Problem to solve: Without pictures, repeat exactly the lines from the one containing "Click the red" through the end of the entries.

Data for the task:

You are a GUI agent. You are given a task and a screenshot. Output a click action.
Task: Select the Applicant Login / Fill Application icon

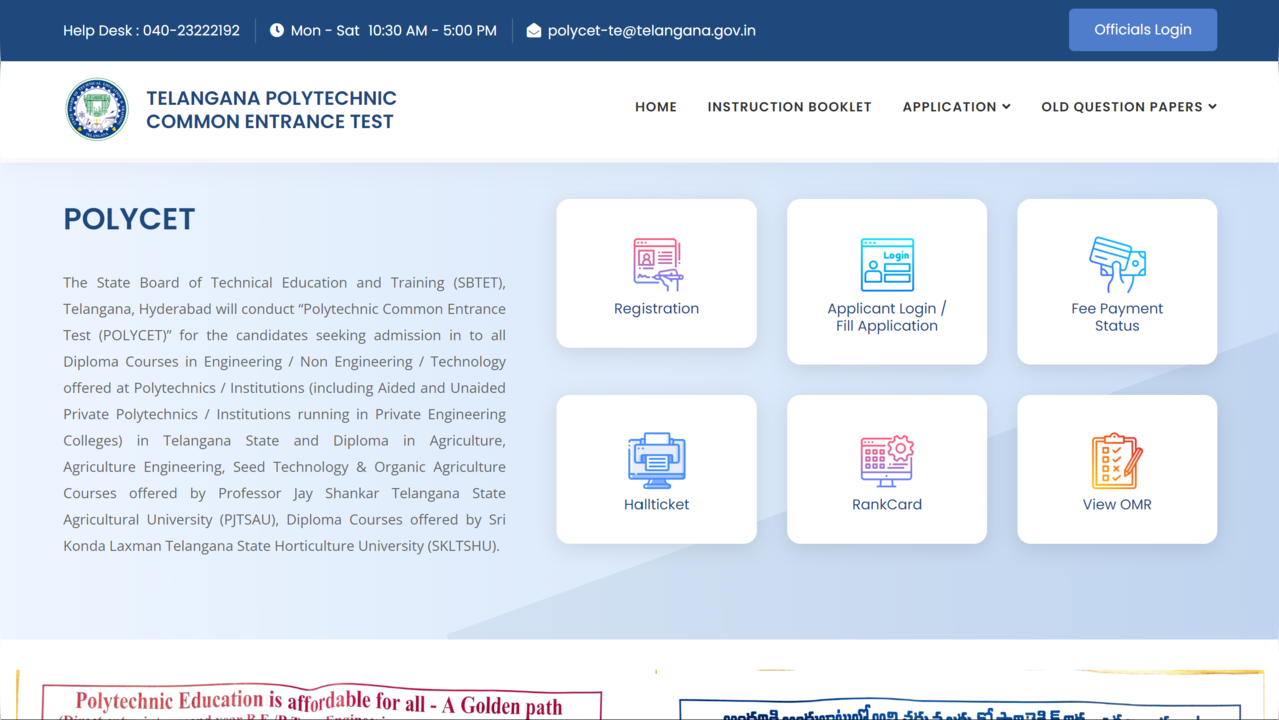[x=886, y=264]
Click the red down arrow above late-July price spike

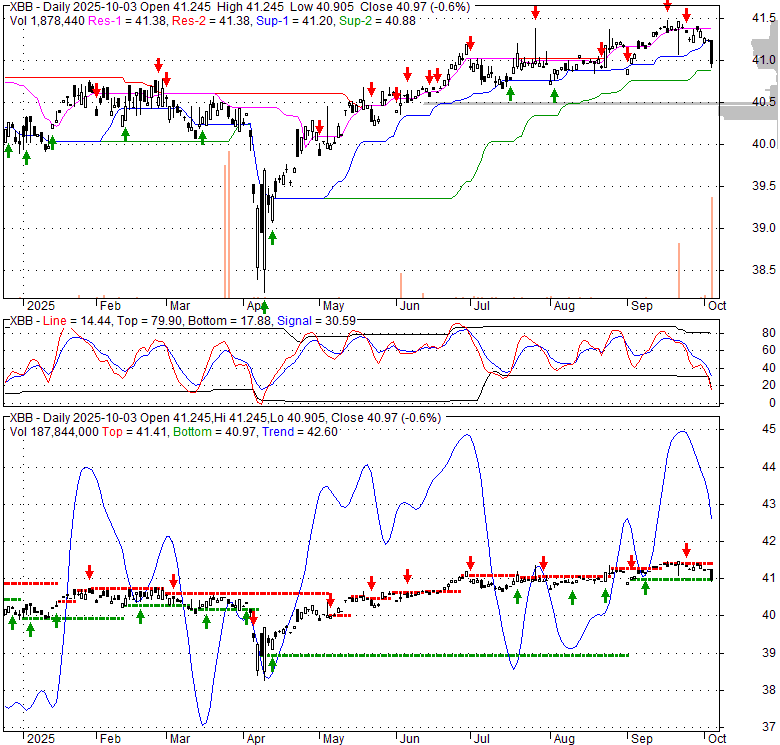(x=535, y=12)
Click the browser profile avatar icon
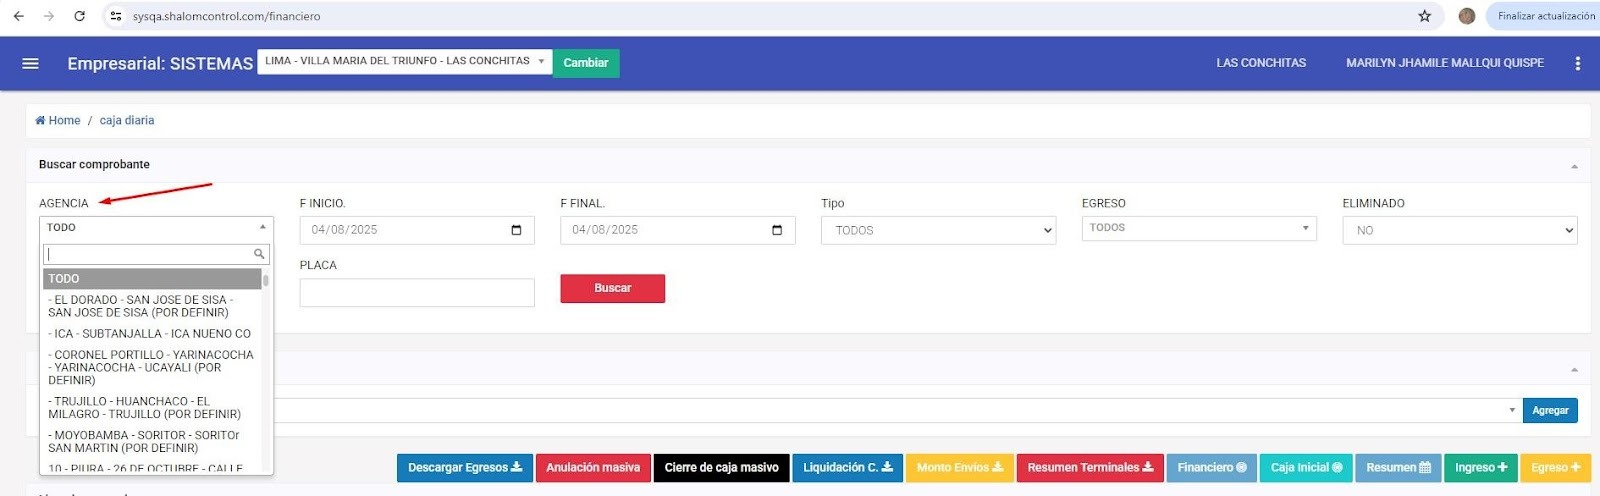The width and height of the screenshot is (1600, 496). pyautogui.click(x=1467, y=16)
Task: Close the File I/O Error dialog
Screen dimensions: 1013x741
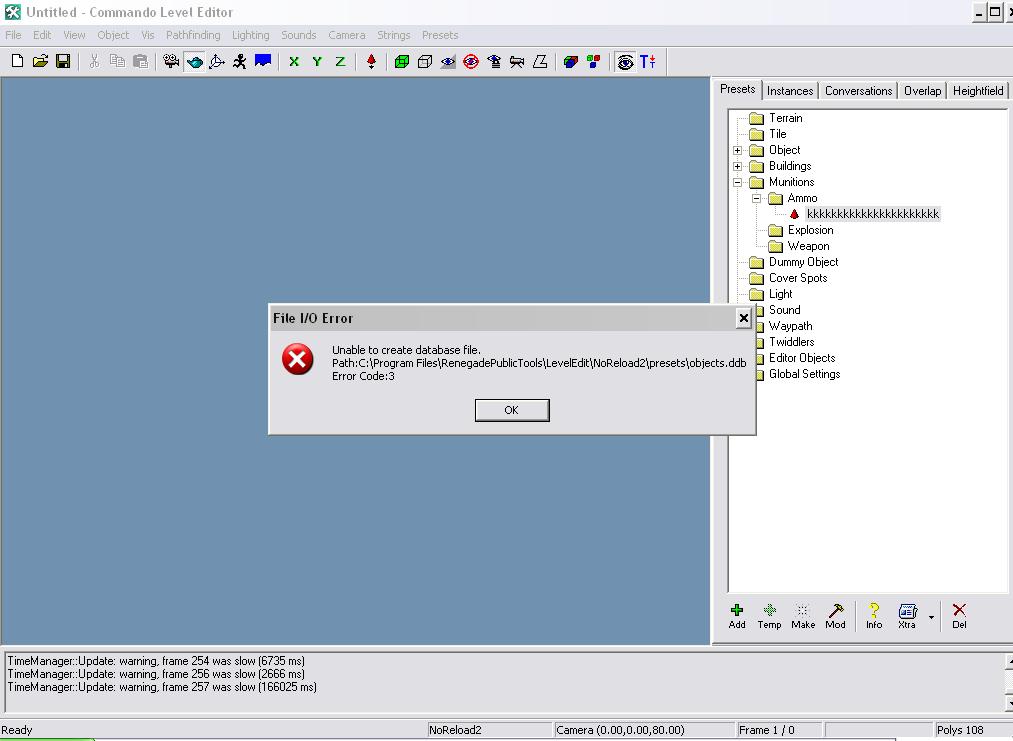Action: click(743, 318)
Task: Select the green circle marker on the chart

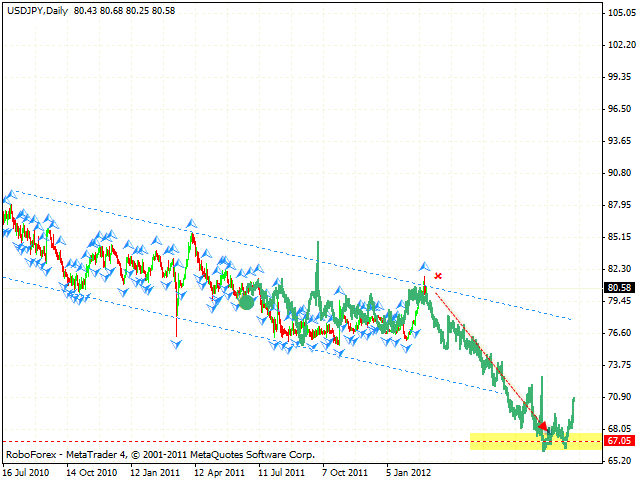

Answer space:
Click the red down arrow above late-July price spike

(x=535, y=12)
Click the browser profile avatar icon
The width and height of the screenshot is (1600, 496). pyautogui.click(x=1467, y=16)
Task: Close the File I/O Error dialog
Screen dimensions: 1013x741
Action: click(743, 318)
Task: Select the green circle marker on the chart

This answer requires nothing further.